- WHAT IS BEING ASKED -
The required output is the lines from the one with "You are a GUI" through the end of the data, repeated verbatim, with no pictures included.

- RECORDS PROVIDED -
+ + + + +
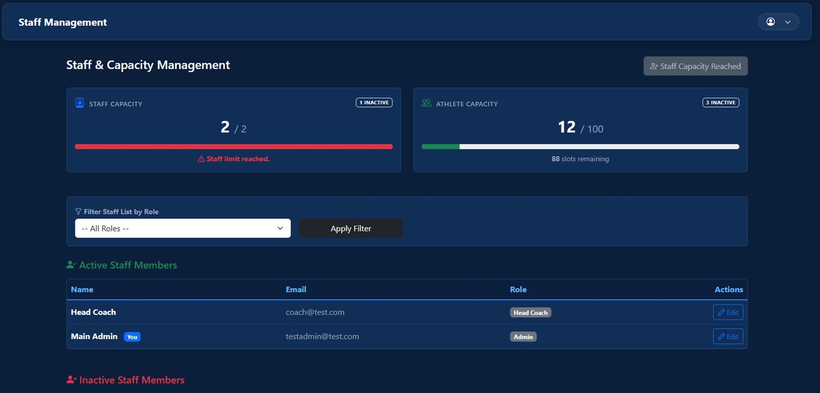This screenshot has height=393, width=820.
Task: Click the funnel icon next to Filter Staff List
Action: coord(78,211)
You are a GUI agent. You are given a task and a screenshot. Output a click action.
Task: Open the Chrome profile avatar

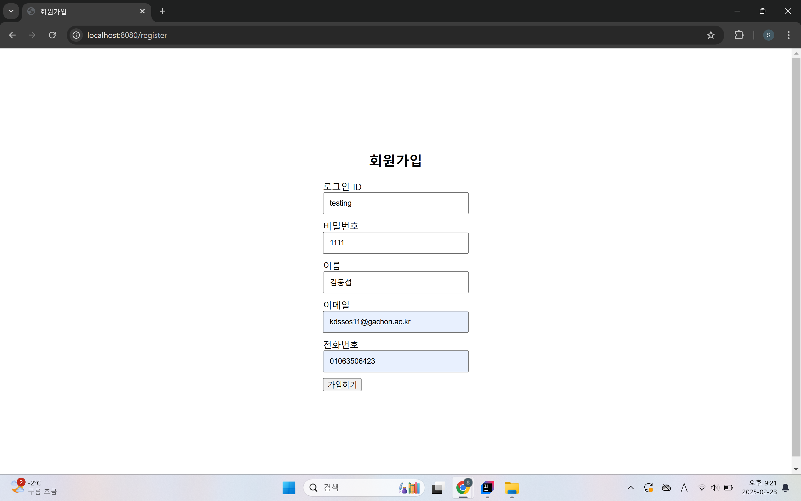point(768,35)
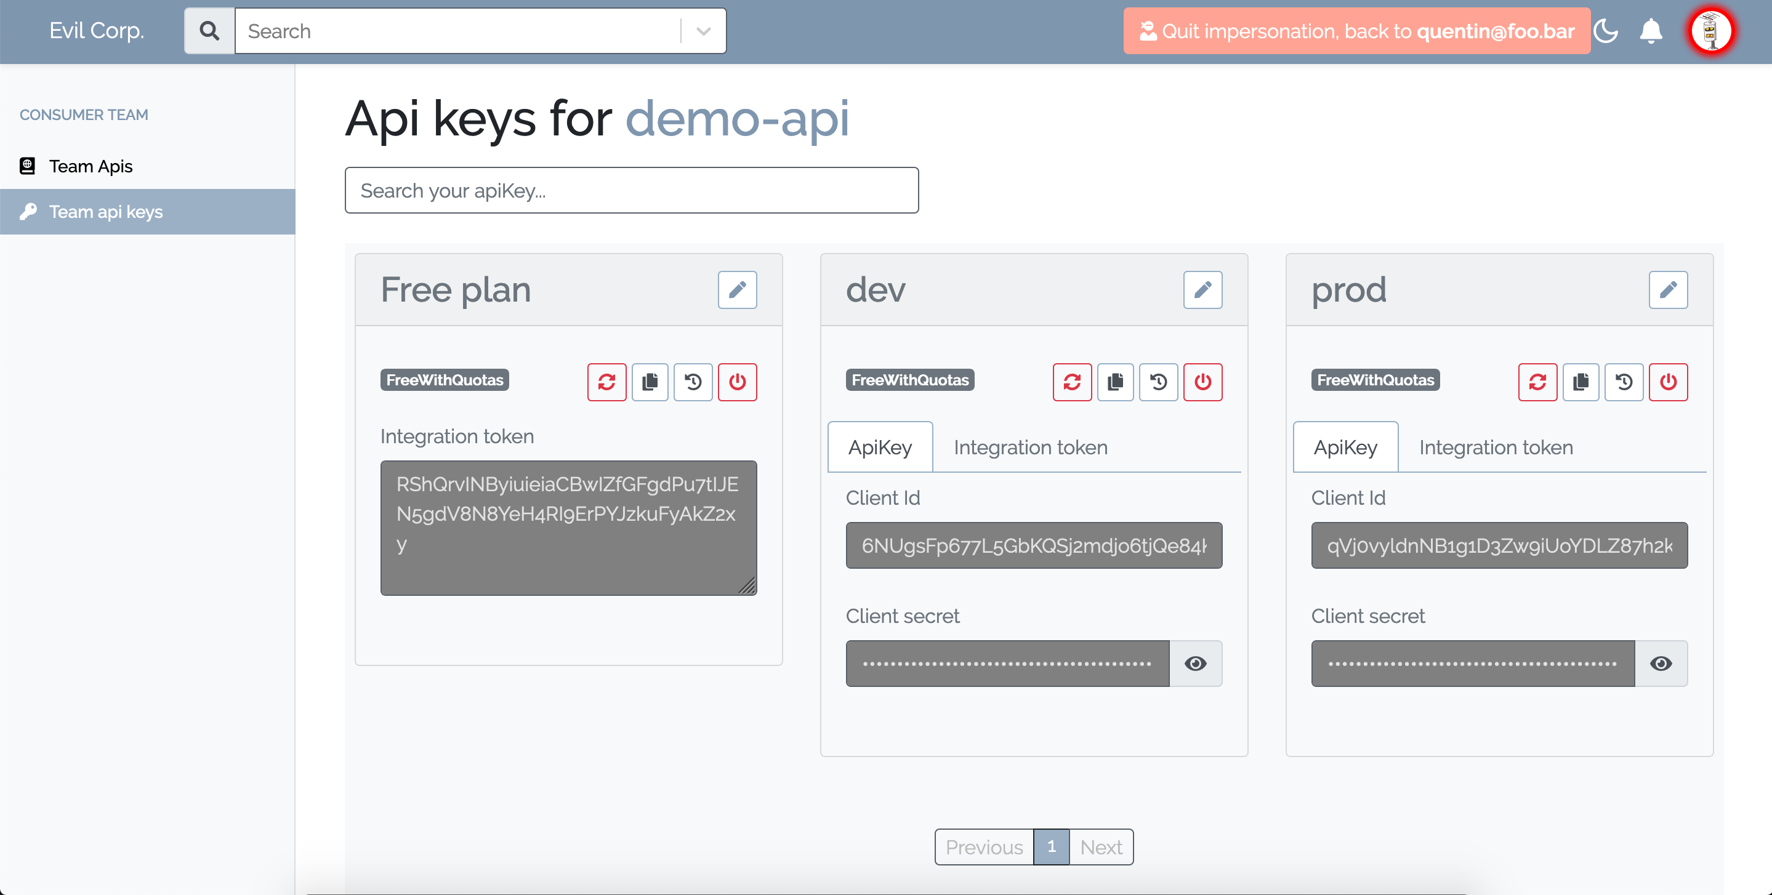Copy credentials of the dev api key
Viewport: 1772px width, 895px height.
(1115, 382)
+ + + + +
- YOUR SOLUTION -
You are a GUI agent. You are given a task and a screenshot. Output a click action.
Task: Open the Chrome profile avatar

point(768,35)
Copy credentials of the dev api key
Viewport: 1772px width, 895px height.
(1115, 382)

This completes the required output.